EXERCISE GOAL: Each record must appear in your answer exactly as it does below.
----- MATERIAL SHOWN
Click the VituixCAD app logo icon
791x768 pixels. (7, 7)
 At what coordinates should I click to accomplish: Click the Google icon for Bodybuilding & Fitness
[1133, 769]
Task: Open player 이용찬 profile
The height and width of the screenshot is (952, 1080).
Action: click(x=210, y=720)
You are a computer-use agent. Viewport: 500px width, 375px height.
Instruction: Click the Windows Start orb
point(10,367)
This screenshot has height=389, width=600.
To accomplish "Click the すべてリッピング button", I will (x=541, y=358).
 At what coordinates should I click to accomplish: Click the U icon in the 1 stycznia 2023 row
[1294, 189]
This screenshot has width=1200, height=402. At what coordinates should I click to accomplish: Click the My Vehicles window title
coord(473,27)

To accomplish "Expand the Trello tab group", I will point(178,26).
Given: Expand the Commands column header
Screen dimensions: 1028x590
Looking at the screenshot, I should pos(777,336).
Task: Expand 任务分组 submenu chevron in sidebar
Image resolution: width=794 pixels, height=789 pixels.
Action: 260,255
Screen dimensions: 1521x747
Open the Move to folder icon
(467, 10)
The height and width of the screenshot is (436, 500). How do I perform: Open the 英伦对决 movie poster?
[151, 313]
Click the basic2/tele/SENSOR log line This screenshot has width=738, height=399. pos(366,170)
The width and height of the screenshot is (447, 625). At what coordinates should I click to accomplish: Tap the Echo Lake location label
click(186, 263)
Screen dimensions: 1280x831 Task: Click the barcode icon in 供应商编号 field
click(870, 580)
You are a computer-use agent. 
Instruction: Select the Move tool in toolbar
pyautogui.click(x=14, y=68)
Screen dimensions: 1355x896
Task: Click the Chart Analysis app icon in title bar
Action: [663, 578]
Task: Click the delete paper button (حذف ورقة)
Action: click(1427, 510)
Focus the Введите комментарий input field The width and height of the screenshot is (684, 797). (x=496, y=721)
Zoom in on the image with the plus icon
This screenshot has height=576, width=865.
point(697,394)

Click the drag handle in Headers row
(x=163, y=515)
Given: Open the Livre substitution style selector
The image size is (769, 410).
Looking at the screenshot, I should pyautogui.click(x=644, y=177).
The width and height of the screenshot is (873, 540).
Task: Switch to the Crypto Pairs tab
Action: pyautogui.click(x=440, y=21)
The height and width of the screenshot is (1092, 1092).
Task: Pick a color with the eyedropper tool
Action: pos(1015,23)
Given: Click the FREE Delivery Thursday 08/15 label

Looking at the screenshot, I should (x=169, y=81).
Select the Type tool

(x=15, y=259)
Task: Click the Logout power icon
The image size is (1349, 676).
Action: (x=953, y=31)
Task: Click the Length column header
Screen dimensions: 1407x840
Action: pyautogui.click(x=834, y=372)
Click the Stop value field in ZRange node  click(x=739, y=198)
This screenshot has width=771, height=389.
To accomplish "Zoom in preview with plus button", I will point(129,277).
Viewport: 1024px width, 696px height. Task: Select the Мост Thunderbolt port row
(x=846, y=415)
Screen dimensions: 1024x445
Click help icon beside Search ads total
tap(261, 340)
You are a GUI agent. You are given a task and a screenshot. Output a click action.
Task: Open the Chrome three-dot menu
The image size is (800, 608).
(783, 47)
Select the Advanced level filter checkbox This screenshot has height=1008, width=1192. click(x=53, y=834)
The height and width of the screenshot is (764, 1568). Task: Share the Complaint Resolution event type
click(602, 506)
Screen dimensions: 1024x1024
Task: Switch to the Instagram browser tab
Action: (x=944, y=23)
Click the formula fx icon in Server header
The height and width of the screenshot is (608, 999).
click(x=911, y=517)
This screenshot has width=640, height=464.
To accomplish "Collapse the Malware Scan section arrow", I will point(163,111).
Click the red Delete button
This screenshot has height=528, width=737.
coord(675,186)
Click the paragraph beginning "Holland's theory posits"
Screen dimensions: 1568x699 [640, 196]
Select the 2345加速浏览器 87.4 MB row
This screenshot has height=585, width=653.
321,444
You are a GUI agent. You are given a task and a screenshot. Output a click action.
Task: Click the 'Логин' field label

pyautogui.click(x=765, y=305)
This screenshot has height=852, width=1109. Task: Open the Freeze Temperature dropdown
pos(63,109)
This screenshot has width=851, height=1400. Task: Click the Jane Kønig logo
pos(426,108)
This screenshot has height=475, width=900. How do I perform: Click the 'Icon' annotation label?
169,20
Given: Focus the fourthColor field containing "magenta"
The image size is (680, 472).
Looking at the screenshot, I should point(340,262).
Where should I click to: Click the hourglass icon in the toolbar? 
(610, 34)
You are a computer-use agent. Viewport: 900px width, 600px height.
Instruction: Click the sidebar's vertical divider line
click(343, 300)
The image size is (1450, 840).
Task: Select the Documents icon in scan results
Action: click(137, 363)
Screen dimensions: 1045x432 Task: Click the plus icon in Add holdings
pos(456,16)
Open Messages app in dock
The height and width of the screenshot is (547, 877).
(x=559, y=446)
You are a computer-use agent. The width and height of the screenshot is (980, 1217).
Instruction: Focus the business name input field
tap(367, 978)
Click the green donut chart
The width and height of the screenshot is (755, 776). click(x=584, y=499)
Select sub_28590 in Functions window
----------
RESULT BELOW:
Click the VituixCAD app logo icon
791x768 pixels. (7, 7)
 At what coordinates should I click to accomplish: Click the Google icon for Bodybuilding & Fitness
[1133, 769]
Task: Open player 이용찬 profile
The height and width of the screenshot is (952, 1080).
Action: click(x=210, y=720)
You are a computer-use agent. Viewport: 500px width, 375px height.
Instruction: Click the Windows Start orb
point(10,367)
This screenshot has height=389, width=600.
To accomplish "Click the すべてリッピング button", I will (x=541, y=358).
 At what coordinates should I click to accomplish: Click the U icon in the 1 stycznia 2023 row
[1294, 189]
This screenshot has width=1200, height=402. At what coordinates should I click to accomplish: Click the My Vehicles window title
coord(473,27)

To accomplish "Expand the Trello tab group", I will point(178,26).
Given: Expand the Commands column header
Screen dimensions: 1028x590
Looking at the screenshot, I should pos(777,336).
Task: Expand 任务分组 submenu chevron in sidebar
Image resolution: width=794 pixels, height=789 pixels.
Action: 260,255
Screen dimensions: 1521x747
Open the Move to folder icon
(467, 10)
The height and width of the screenshot is (436, 500). How do I perform: Open the 英伦对决 movie poster?
[151, 313]
Click the basic2/tele/SENSOR log line This screenshot has width=738, height=399. pos(366,170)
The width and height of the screenshot is (447, 625). At what coordinates should I click to accomplish: Tap the Echo Lake location label
click(186, 263)
Screen dimensions: 1280x831 Task: Click the barcode icon in 供应商编号 field
click(870, 580)
You are a computer-use agent. 
Instruction: Select the Move tool in toolbar
pyautogui.click(x=14, y=68)
Screen dimensions: 1355x896
Task: Click the Chart Analysis app icon in title bar
Action: [663, 578]
Task: Click the delete paper button (حذف ورقة)
Action: click(1427, 510)
Focus the Введите комментарий input field The width and height of the screenshot is (684, 797). (x=496, y=721)
Zoom in on the image with the plus icon
This screenshot has height=576, width=865.
point(697,394)

Click the drag handle in Headers row
(x=163, y=515)
Given: Open the Livre substitution style selector
The image size is (769, 410).
Looking at the screenshot, I should pyautogui.click(x=644, y=177).
The width and height of the screenshot is (873, 540).
Task: Switch to the Crypto Pairs tab
Action: pyautogui.click(x=440, y=21)
The height and width of the screenshot is (1092, 1092).
Task: Pick a color with the eyedropper tool
Action: pos(1015,23)
Given: Click the FREE Delivery Thursday 08/15 label

Looking at the screenshot, I should (x=169, y=81).
Select the Type tool

(x=15, y=259)
Task: Click the Logout power icon
The image size is (1349, 676).
Action: (x=953, y=31)
Task: Click the Length column header
Screen dimensions: 1407x840
Action: pyautogui.click(x=834, y=372)
Click the Stop value field in ZRange node  click(x=739, y=198)
This screenshot has width=771, height=389.
To accomplish "Zoom in preview with plus button", I will point(129,277).
Viewport: 1024px width, 696px height. Task: Select the Мост Thunderbolt port row
(x=846, y=415)
Screen dimensions: 1024x445
Click help icon beside Search ads total
tap(261, 340)
You are a GUI agent. You are given a task and a screenshot. Output a click action.
Task: Open the Chrome three-dot menu
The image size is (800, 608).
(783, 47)
Select the Advanced level filter checkbox This screenshot has height=1008, width=1192. click(x=53, y=834)
The height and width of the screenshot is (764, 1568). Task: Share the Complaint Resolution event type
click(602, 506)
Screen dimensions: 1024x1024
Task: Switch to the Instagram browser tab
Action: (x=944, y=23)
Click the formula fx icon in Server header
The height and width of the screenshot is (608, 999).
click(x=911, y=517)
This screenshot has width=640, height=464.
To accomplish "Collapse the Malware Scan section arrow", I will point(163,111).
Click the red Delete button
This screenshot has height=528, width=737.
coord(675,186)
Click the paragraph beginning "Holland's theory posits"
Screen dimensions: 1568x699 [640, 196]
Select the 2345加速浏览器 87.4 MB row
This screenshot has height=585, width=653.
321,444
You are a GUI agent. You are given a task and a screenshot. Output a click action.
Task: Click the 'Логин' field label

pyautogui.click(x=765, y=305)
This screenshot has height=852, width=1109. Task: Open the Freeze Temperature dropdown
pos(63,109)
This screenshot has width=851, height=1400. Task: Click the Jane Kønig logo
pos(426,108)
This screenshot has height=475, width=900. How do I perform: Click the 'Icon' annotation label?
169,20
Given: Focus the fourthColor field containing "magenta"
The image size is (680, 472).
Looking at the screenshot, I should point(340,262).
Where should I click to: Click the hourglass icon in the toolbar? 
(610, 34)
You are a computer-use agent. Viewport: 900px width, 600px height.
Instruction: Click the sidebar's vertical divider line
click(343, 300)
The image size is (1450, 840).
Task: Select the Documents icon in scan results
Action: click(137, 363)
Screen dimensions: 1045x432 Task: Click the plus icon in Add holdings
pos(456,16)
Open Messages app in dock
The height and width of the screenshot is (547, 877).
(x=559, y=446)
You are a computer-use agent. The width and height of the screenshot is (980, 1217).
Instruction: Focus the business name input field
tap(367, 978)
Click the green donut chart
The width and height of the screenshot is (755, 776). click(x=584, y=499)
Select sub_28590 in Functions window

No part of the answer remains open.